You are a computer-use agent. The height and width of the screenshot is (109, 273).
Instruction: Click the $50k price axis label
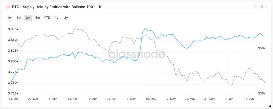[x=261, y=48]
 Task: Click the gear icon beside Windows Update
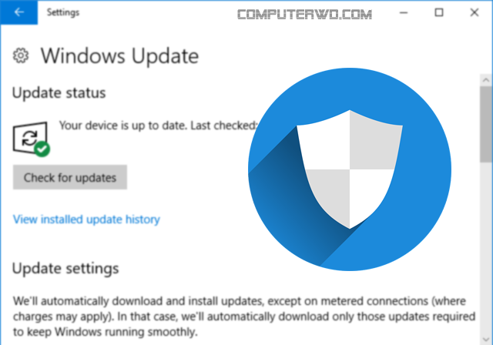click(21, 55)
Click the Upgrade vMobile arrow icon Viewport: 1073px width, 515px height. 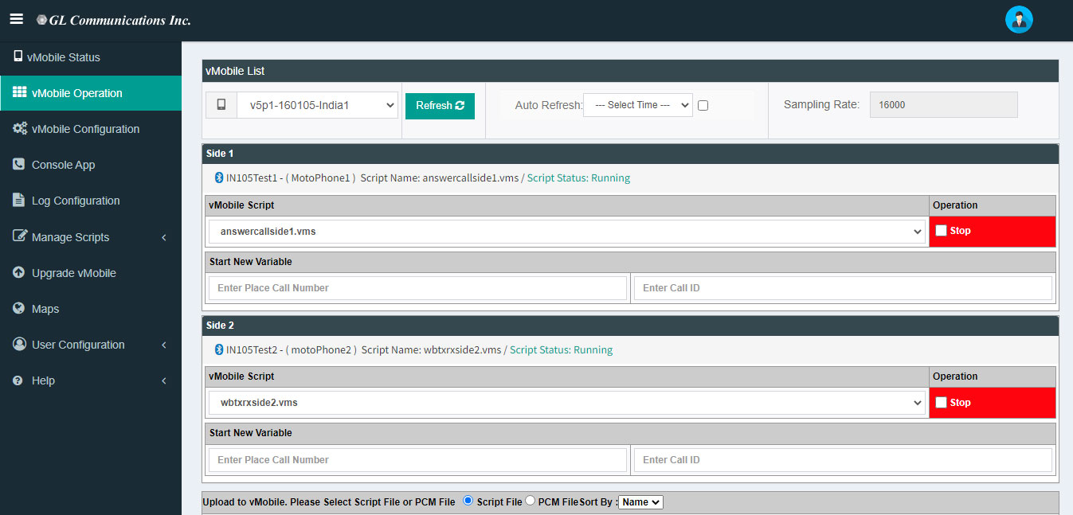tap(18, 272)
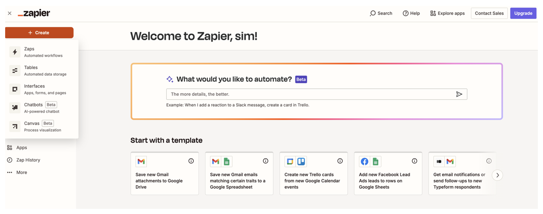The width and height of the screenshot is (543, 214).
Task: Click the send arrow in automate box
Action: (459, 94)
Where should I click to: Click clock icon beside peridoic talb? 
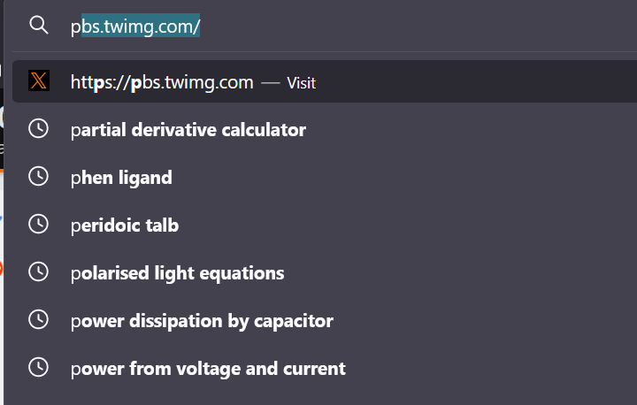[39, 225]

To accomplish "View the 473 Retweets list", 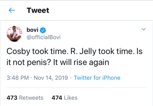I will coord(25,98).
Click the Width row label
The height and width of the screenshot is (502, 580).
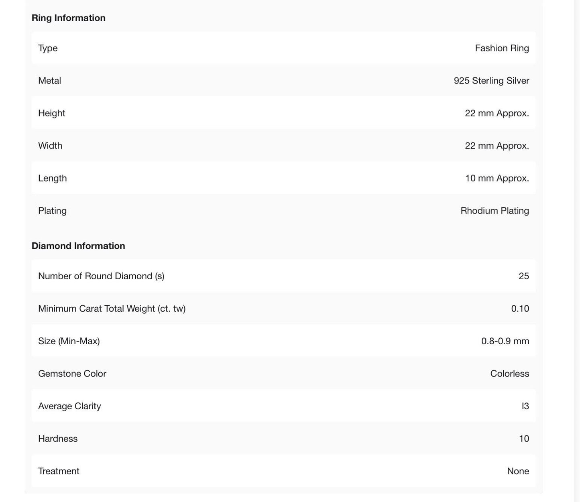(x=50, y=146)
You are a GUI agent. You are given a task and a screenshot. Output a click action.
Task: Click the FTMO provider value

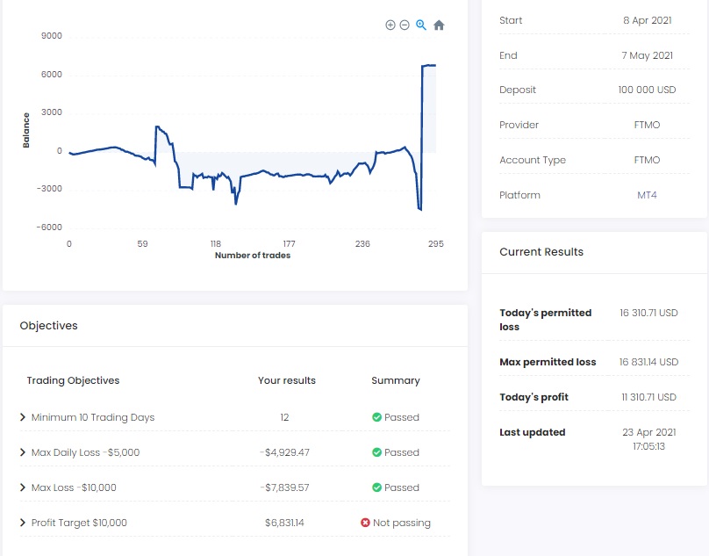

[TO DO]:
The lines from the one containing "You are a GUI" up to and including the last line of the material above are to be given again exactly; any pictures are dropped.

[EXERCISE SOLUTION]:
You are a GUI agent. You are given a task and a screenshot. Output a click action.
Task: Click the FTMO provider value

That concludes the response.